- _INSTRUCTION 1_
Copy out the records word for word, beginning with the line containing "Find the location" and ending with the line containing "bottom-date-1: 20MAR is", including both of those lines, and omit the pictures.

Bond and Vijay were hotly pursued in their souped-up Tuk-Tuk 'company taxi' (that reared up on two wheels) by another taxi commanded by Gobinda and his henchmen - it was a wild chase through the crowded city streets and into a busy Indian marketplace. During the lengthy and violent chase, a jeep with four additional henchmen pulled alongside and VIjay helped fight them off with his tennis racket used as a weapon (spectators turned left and right, and Vijay exclaimed: "Game, set, and match") until the Jeep crashed. Gobinda's taxi kept up the pursuit, in the midst of a wedding procession, a fire-walker on hot coals, a holy-man on a bed of nails (where Bond ended the life of one thug) (# 2 death, # 1 Bond kill), a flaming torch juggler, and a sword-swallower! They escaped by throwing Bond's cash winnings into the streets ("Easy come, easy go") to create a frenzy, and then hid by driving through a camouflaged billboard/poster ("It certainly pays to advertise").

In disgruntled "Q's" (Desmond Llewelyn) Indian gadgets laboratory, Bond was shown a faulty remote-controlled elevating rope ("Having problems keeping it up, Q?"), and destructive spiked door knocker ("Smashing, Q"). Afterwards, a homing device and extremely delicate microphone were concealed inside Bond's egg. "Q" also equipped Bond with a gold Mont Blanc fountain pen (with a twist top that dispensed a highly-concentrated acidic mixture of nitric and hydrocloric acid to dissolve all metals - "Wonderful for poison-pen letters") that also contained an ultra-sensitive earpiece to listen in on the bug in the egg. Bond was also informed about his Seiko wrist-watch with a compatible homing receiver (it was equipped with a radio-directional finder to follow or track the movement of the egg). A second experimental Seiko watch had a liquid crystal TV/video display (LCD) connected to "Q's" video camera - Bond's "adolescent antics" included focusing the camera on a lady's buxom chest.

- _INSTRUCTION 2_
Answer these questions about the Bond chase and gadget passage:
(a) What did Vijay use as a weapon against the henchmen in the jeep?
(b) What did Bond and Vijay throw into the streets to create a frenzy?
(c) What two items were concealed inside Bond's egg?

- _EXERCISE INPUTS_

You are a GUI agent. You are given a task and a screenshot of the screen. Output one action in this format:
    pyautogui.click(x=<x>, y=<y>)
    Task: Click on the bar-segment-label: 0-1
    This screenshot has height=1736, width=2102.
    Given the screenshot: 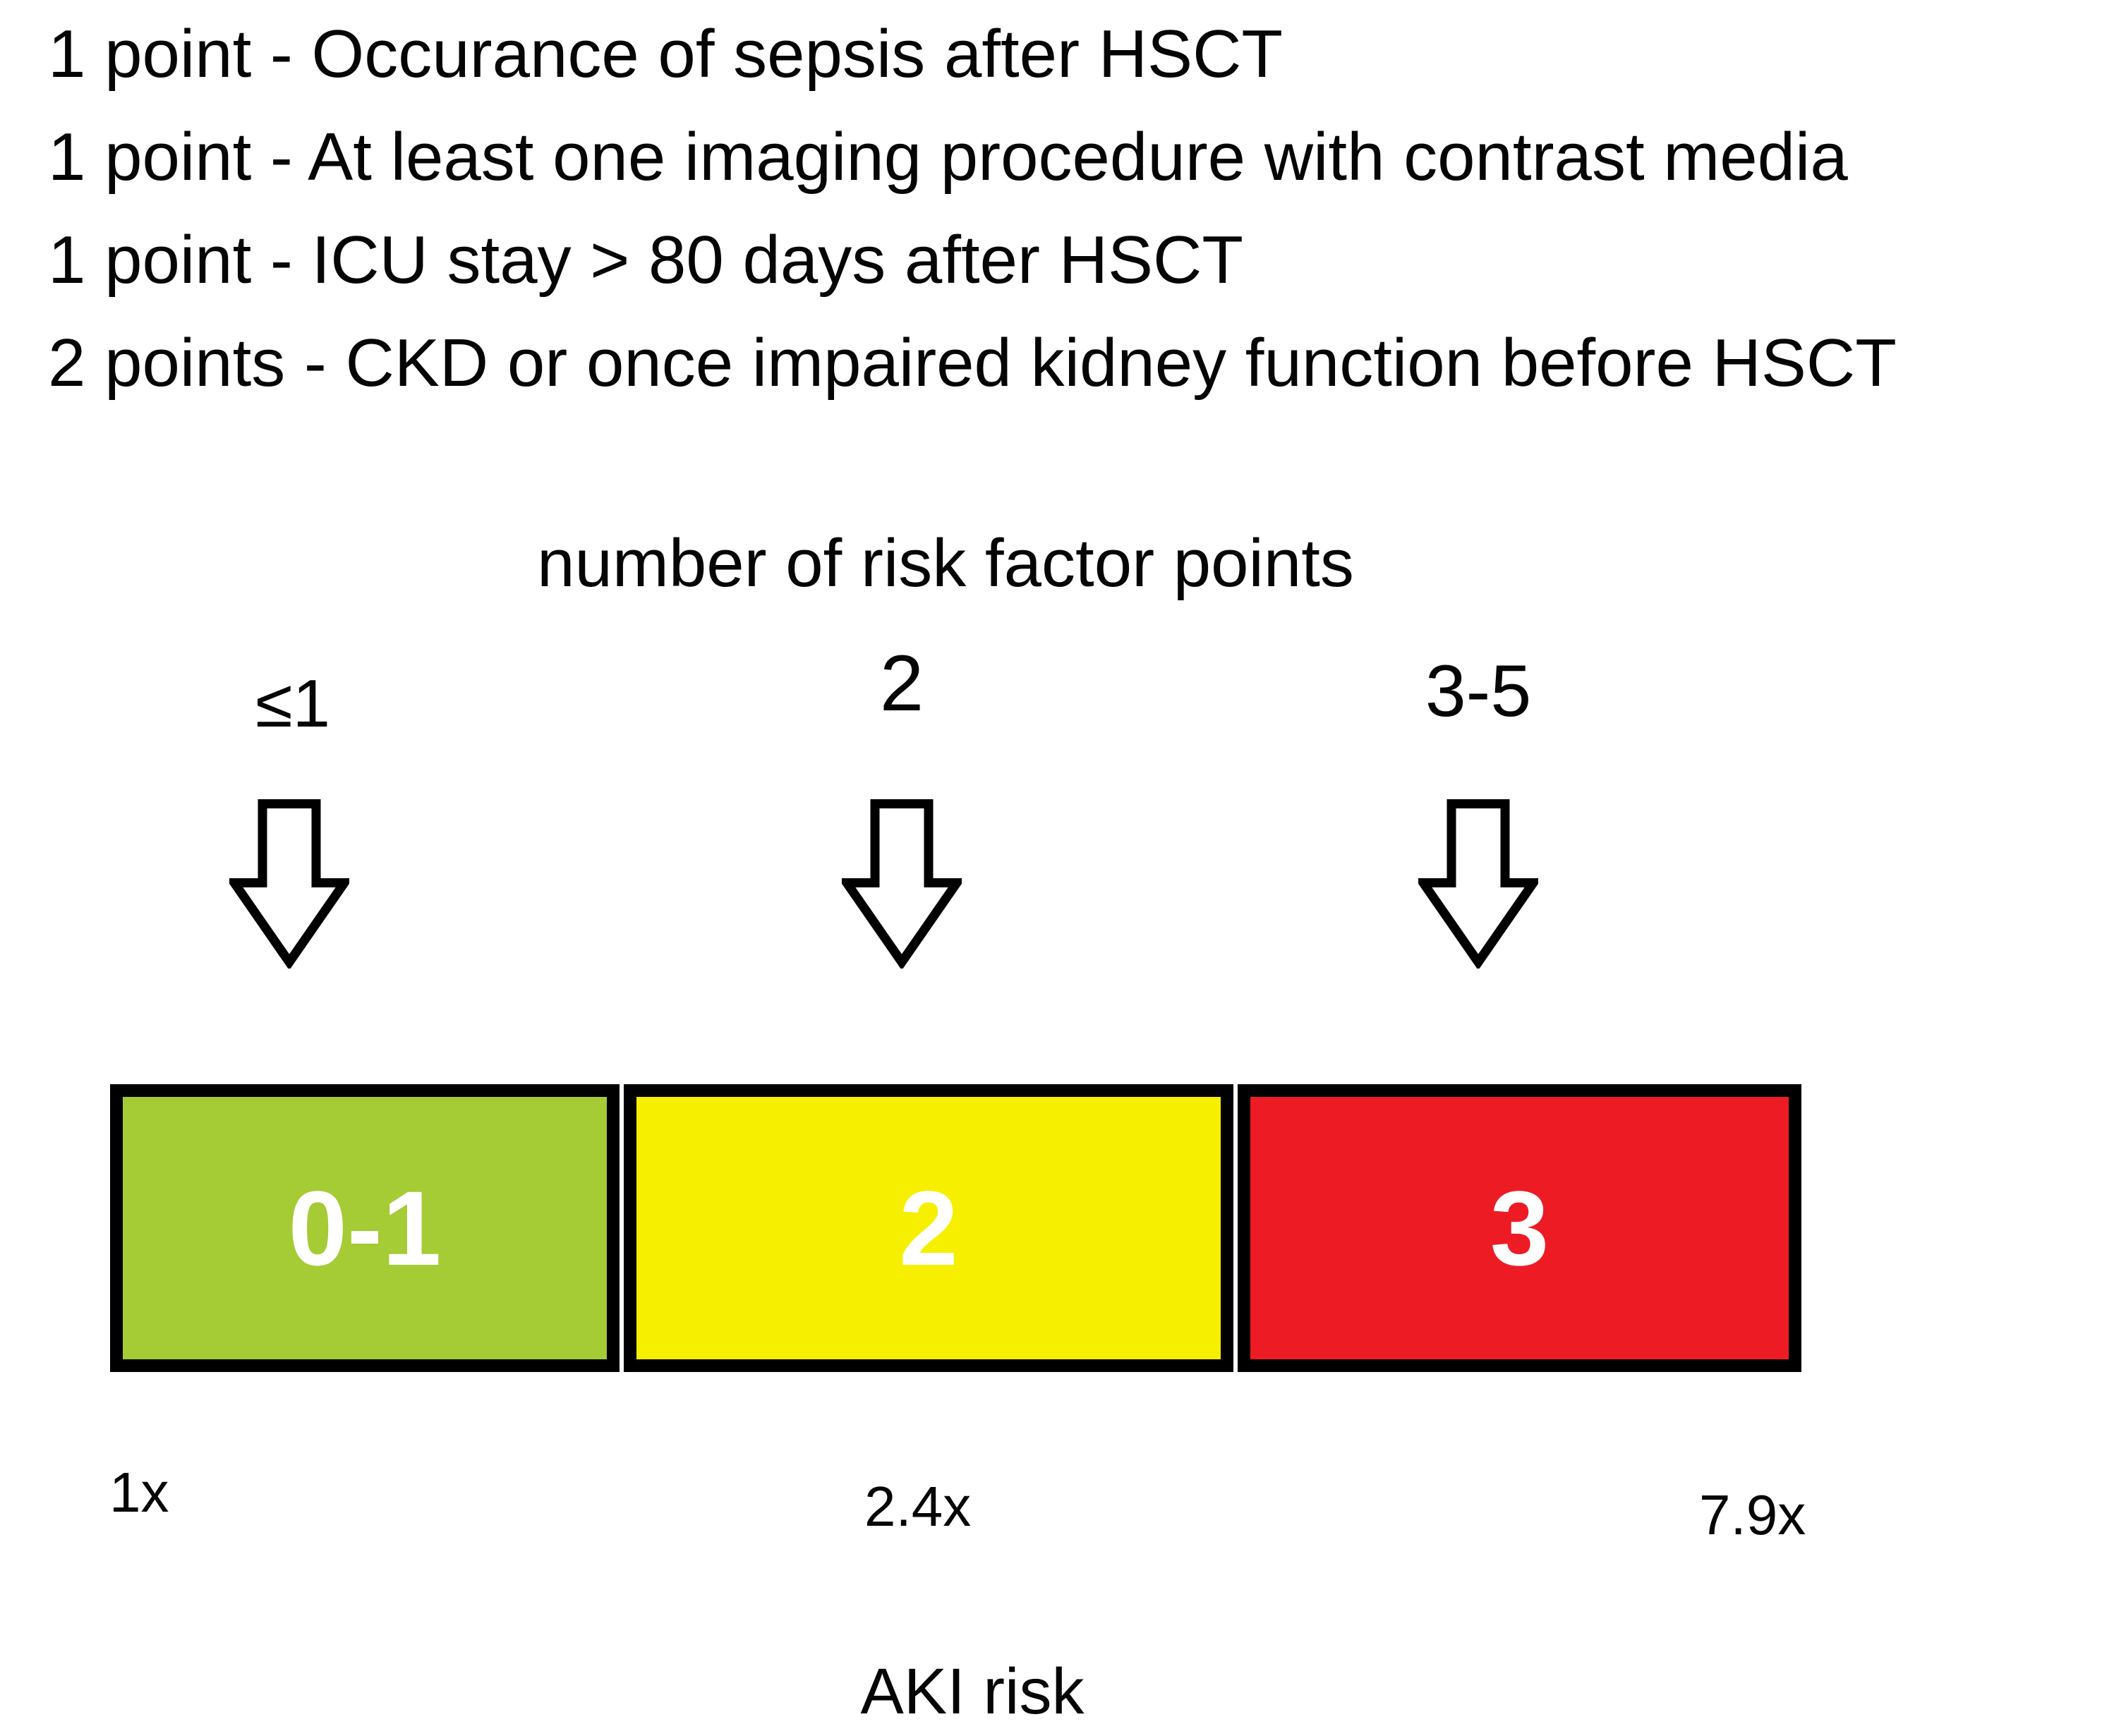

--

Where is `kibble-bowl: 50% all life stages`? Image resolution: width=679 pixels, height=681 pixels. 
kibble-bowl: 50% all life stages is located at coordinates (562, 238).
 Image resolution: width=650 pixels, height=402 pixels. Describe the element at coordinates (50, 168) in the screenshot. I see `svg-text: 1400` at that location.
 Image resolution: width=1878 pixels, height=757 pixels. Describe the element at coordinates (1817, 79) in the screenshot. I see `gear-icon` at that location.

---

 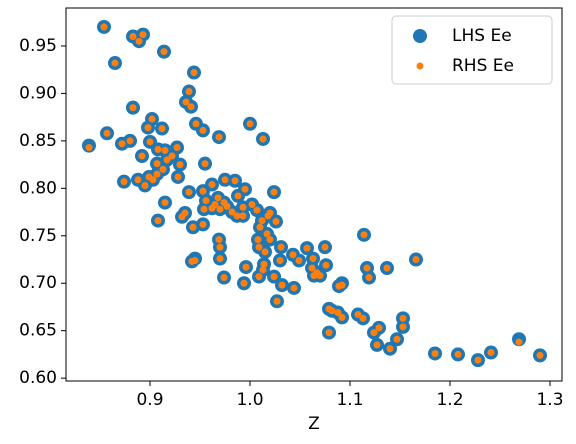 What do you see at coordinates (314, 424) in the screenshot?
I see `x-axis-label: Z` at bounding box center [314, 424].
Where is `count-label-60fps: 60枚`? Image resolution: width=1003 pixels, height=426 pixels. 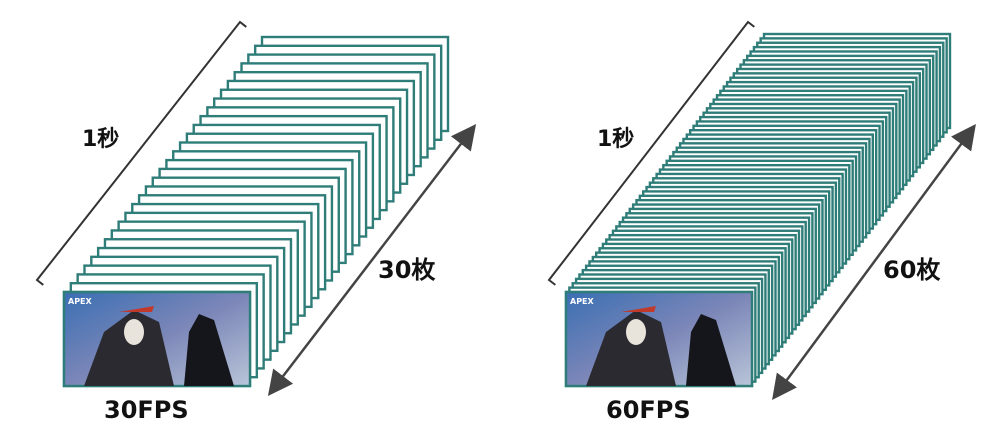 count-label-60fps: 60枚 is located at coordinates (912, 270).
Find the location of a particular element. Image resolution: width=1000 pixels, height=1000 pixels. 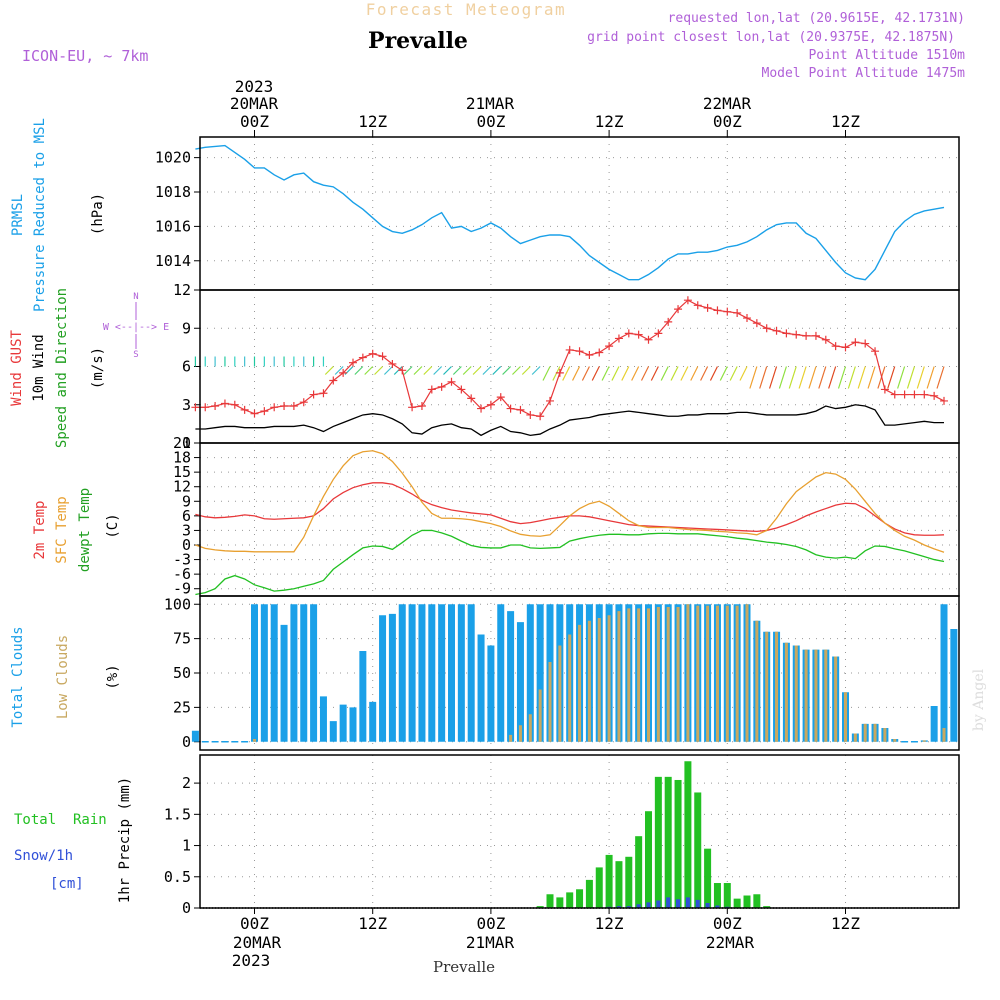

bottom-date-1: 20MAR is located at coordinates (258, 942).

- _RESULT 1_
Find the location of a particular element. Image resolution: width=1000 pixels, height=1000 pixels. 

bottom-date-1: 20MAR is located at coordinates (258, 942).

- _RESULT 2_
(a) His tennis racket.
(b) Bond's cash winnings.
(c) A homing device and an extremely delicate microphone.